But now we are live again.

JOHN: People have to wear masks?

“It’s by the canal, the stage is a floating pontoon…”

NATHAN: No. The venue takes a lot of Covid precautions and there’s a healthy distance between the performers and the audience. The venue – Grow, by the River Lea – has made a stage which is a floating pontoon and the audience sits outside – there are heaters and stuff. So it’s by the canal, the stage is a floating pontoon and, if you don’t like one of the acts, you pull a lever and the stage flips over and the next act steps on. They’re just comedians. If they drown, no matter.

JOHN: (SILENCE)

NATHAN: Alright, I’m joking, but the stage IS a floating pontoon. It maintains a healthy distance and makes the audience feel safe.

JOHN: Why the name Big Wowie?

NATHAN: I always fantasied about the worst chocolate bar in the world. That’s why the logo is a chocolate bar wrapper. And the worst chocolate bar in the world is a thin tube of flavourless wafer with a little bit of chocolate drizzled on the top and it’s just a hollow wafer tube wrapped up in this glamorous chocolate bar wrapping. When you bite into it the whole thing just crumbles and you go: “Oh! Big Wowie!”

“I always fantasied about the worst chocolate bar in the world”

JOHN: This is a good image for the show? Hollow, tasteless and crumbling?

NATHAN: Maybe when I explain it like that it doesn’t sound so good… I think maybe I was trying to be ironic… I think most people would think BIG WOWIE!!!! 

But, to me, it’s…

JOHN: …an empty chocolate bar.

NATHAN: Maybe it’s just a hollow dream… (LAUGHS)

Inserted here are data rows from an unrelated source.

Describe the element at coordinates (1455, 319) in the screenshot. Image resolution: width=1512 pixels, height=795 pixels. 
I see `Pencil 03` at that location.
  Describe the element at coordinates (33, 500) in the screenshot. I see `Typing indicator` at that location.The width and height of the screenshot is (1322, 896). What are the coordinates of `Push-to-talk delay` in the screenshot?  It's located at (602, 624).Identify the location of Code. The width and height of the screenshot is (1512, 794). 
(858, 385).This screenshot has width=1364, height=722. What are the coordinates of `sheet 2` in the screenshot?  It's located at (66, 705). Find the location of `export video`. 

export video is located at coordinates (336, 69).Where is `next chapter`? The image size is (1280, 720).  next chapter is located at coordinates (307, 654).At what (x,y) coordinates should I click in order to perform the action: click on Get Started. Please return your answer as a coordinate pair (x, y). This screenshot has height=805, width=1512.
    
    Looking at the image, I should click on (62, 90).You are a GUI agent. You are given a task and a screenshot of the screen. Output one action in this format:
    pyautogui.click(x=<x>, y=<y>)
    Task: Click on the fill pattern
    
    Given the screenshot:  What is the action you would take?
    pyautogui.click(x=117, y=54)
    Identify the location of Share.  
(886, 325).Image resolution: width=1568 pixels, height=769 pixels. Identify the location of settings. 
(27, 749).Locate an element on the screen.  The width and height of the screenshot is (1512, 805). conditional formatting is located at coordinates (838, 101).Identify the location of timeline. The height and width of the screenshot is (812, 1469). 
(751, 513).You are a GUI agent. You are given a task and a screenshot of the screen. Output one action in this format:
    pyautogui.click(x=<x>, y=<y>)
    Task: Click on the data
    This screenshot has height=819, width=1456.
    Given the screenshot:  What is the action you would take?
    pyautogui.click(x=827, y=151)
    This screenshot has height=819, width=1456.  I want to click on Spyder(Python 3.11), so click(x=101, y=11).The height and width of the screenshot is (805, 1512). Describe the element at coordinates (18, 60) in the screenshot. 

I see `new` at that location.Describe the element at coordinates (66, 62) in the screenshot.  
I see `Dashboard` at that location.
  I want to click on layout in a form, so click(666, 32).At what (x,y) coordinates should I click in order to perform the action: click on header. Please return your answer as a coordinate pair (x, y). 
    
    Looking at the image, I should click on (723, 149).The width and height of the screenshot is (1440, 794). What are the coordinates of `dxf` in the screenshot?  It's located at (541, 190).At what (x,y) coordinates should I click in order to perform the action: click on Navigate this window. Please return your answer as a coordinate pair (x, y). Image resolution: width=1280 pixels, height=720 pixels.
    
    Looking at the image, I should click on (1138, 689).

My actual dream for Big Wowie was always to connect the local community and the Hackney community is really special to me because, when I stepped off the boat 15 years ago as an immigrant from Australia…

JOHN: You love Hackney.

NATHAN: Yeah.

Future parents – Nathan and then-pregnant wife Shelley

JOHN: Yet you just moved to Margate in April this year. Why?

NATHAN: I’m a conformist. I follow the trends. When you live in Hackney for 15 years, then have a family, you move to Margate. And we can pick up French radio here.

JOHN: So… the Big Wowie show is raising money for the Hackney Night Shelter.

NATHAN: Three shows… October 12th, November 9th, December 14th. And we have a sponsor – a local business INTUNE that makes CBD drinks.

JOHN: The active ingredient in marijuana?

NATHAN: Yes, but they have distilled the good stuff without the intoxicant. So it’s made from natural ingredients and it’s mood-enhancing, but you don’t get high. You are not macrodosing marijuana when you drink them.

JOHN: So during the 18 months or so of pandemic mayhem, what did you do?

NATHAN: I was doing Big Wowie’s online and I was making comedy videos.

Nathan remembers his Australian heritage…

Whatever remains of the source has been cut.